_Liste des tâches:_
1 – D'après l'extrait du document, pourquoi la rapidité de l'annonce d'AO Tennis est-elle vite devenue inquiétante ? Répondez en une à trois phrases.
2 – Répondez aux questions suivantes à partir de l'extrait du document.
(a) Dans quelle ville se trouve Big Ant Studios ?
(b) De quelle licence officielle AO Tennis est-il doté ?
(c) Qui est le président de Big Ant ?
3 – Recopiez le passage de l'extrait du document compris entre « Fort de son » et « le revendique ? », ces deux segments inclus.

_Extrait du document:_
--- --- ---

Fort de son expérience dans les jeux de cricket (entre autres disciplines plutôt confidentielles sous nos contrées), Big Ant Studios se lance sur le terrain de la petite balle jaune. Un domaine plus concurrentiel compte tenu des solides références établies en la matière, mais aussi totalement déserté sur consoles de salon depuis de longues années, au point que cette génération n'en dénombre aucun représentant. Doté de la licence officielle des Internationaux d'Australie, AO Tennis parviendra-t-il à satisfaire les amateurs du genre, voire à s'imposer comme un nouveau standard comme il le revendique ?
Le projet tennistique de Big Ant était attendu de longue date, son président Ross Symons ne cachant pas ses (grandes) ambitions dans la discipline. Pourtant ce studio de Melbourne a choisi de l'annoncer officiellement à peine plus d'un mois avant son lancement en Australie et Nouvelle-Zélande, pour coïncider opportunément avec le coup d'envoi de la première levée du Grand Chelem. Une rapidité, pour ne pas dire un empressement assez surprenant, bientôt devenu inquiétant en l'absence de la moindre vidéo de gameplay, et de la sélection extrêmement drastique des journalistes invités à s'y essayer en phase de preview, avec des explications très discutables pour le justifier, en l'occurrence certains éléments confidentiels relatifs à la mise en scène de cette édition du tournoi. Le problème, c'est qu'en ayant l'air de cacher des choses, on laisse imaginer le pire. Or c'est justement l'impression que donne AO Tennis au départ, dans la lignée de sa déclinaison mobile. Sans revenir sur les plantages de la version initiale dès que l'on tentait de commencer une partie, cette production semble d'emblée très sobre, voire carrément austère.
3, 2, 1, AO !

--- --- ---

_Lignes de données:_
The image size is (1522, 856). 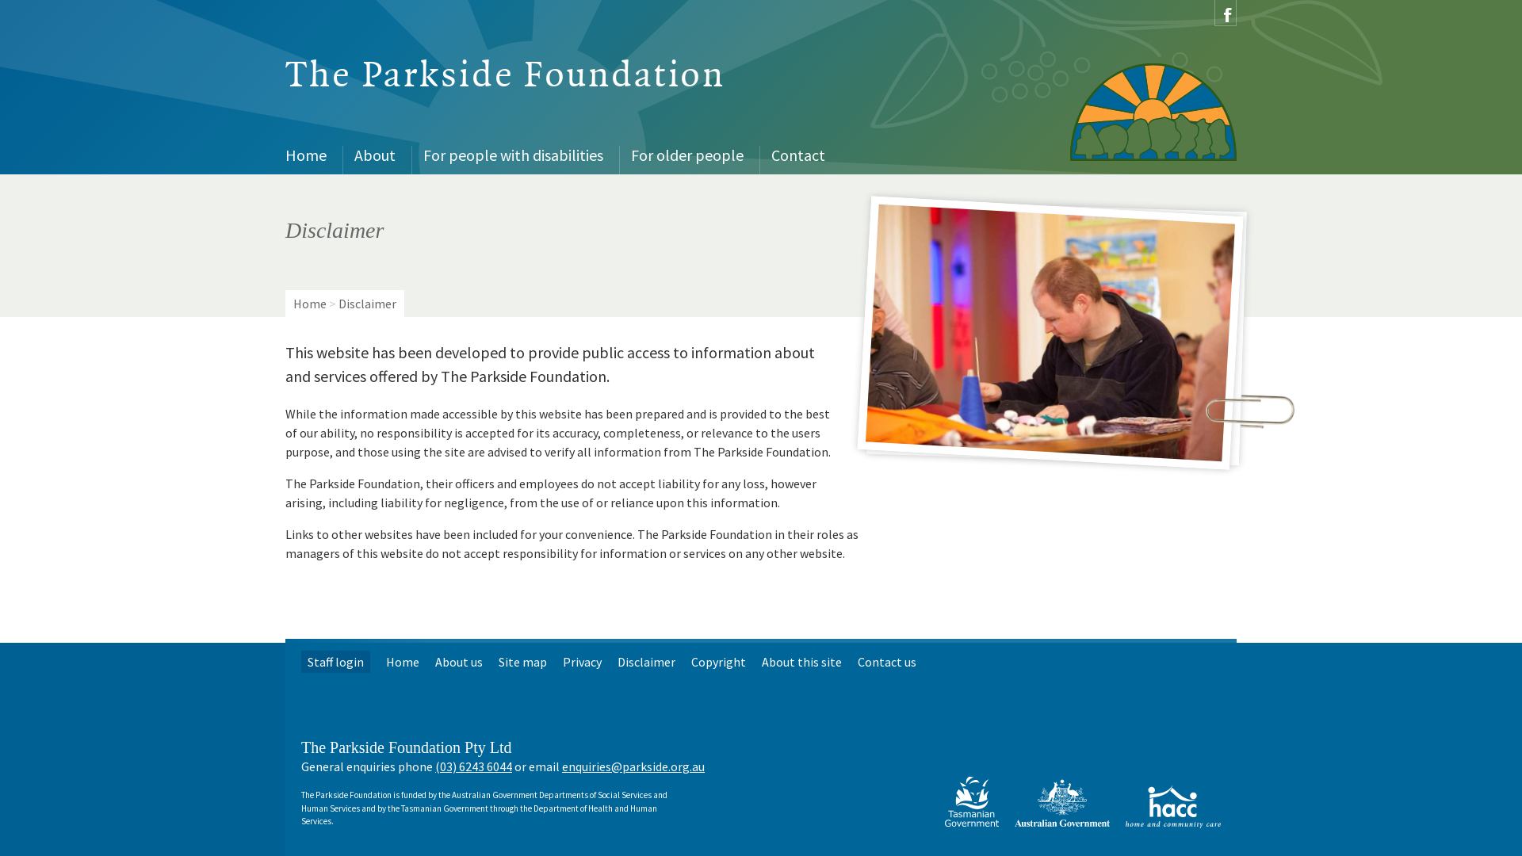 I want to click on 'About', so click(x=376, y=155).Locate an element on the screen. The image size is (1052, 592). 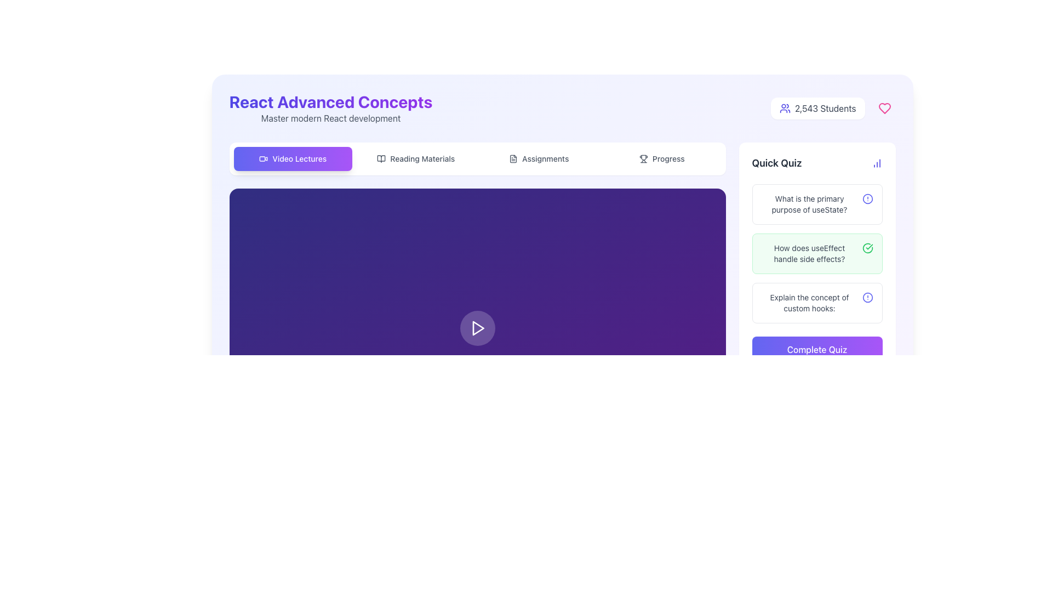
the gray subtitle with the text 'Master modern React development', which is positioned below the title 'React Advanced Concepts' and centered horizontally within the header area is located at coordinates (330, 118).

--- --- ---

_Réponses par tâche:_
1 – Cette rapidité est devenue inquiétante parce qu'aucune vidéo de gameplay n'avait été montrée. De plus, les journalistes invités à essayer le jeu en preview avaient été sélectionnés de façon extrêmement drastique.

2 –
(a) Melbourne
(b) Celle des Internationaux d'Australie
(c) Ross Symons

3 –
Fort de son expérience dans les jeux de cricket (entre autres disciplines plutôt confidentielles sous nos contrées), Big Ant Studios se lance sur le terrain de la petite balle jaune. Un domaine plus concurrentiel compte tenu des solides références établies en la matière, mais aussi totalement déserté sur consoles de salon depuis de longues années, au point que cette génération n'en dénombre aucun représentant. Doté de la licence officielle des Internationaux d'Australie, AO Tennis parviendra-t-il à satisfaire les amateurs du genre, voire à s'imposer comme un nouveau standard comme il le revendique ?